◆ Exercise description
Count the lines in the rows below that contain the string "question". Give only that number.

◆ Data listing
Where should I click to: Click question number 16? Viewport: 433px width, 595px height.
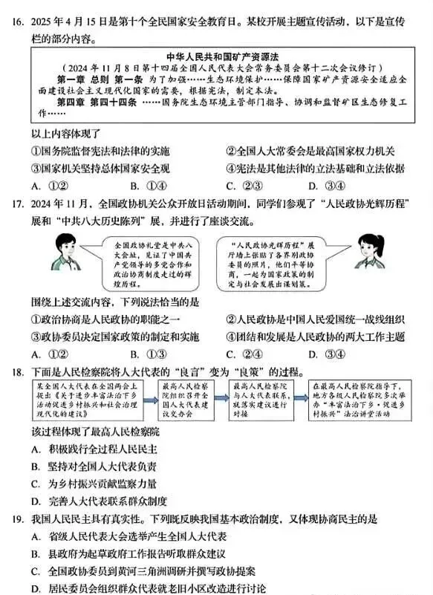[x=16, y=23]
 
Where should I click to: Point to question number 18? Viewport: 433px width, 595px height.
[x=16, y=371]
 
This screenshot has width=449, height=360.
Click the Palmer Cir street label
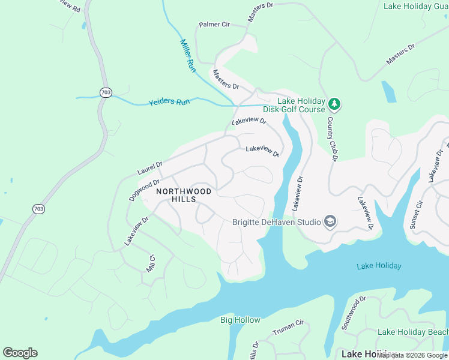(214, 25)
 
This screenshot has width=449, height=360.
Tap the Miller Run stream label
(188, 56)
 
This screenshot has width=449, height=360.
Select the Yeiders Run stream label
(169, 102)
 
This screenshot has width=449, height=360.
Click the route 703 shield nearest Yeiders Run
(106, 92)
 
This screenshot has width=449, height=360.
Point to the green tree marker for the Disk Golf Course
(334, 105)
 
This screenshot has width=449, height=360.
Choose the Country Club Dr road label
(331, 139)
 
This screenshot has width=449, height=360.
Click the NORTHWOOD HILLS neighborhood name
(184, 195)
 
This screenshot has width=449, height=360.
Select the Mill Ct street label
(151, 264)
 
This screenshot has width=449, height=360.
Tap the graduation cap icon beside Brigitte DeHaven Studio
(329, 222)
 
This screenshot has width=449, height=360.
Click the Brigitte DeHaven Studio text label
(277, 222)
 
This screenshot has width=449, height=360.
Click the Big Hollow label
(240, 320)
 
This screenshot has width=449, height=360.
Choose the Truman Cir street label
(289, 326)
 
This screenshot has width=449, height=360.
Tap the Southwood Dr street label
(354, 313)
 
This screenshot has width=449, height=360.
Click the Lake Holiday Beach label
(412, 332)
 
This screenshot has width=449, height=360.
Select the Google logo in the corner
(20, 353)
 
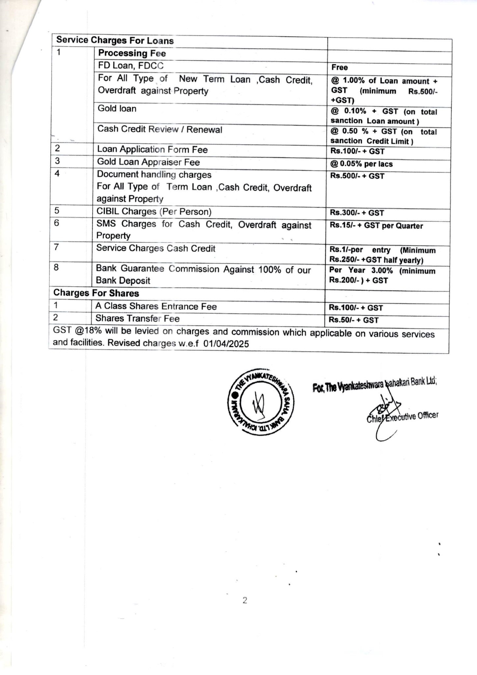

◆ Written answer
2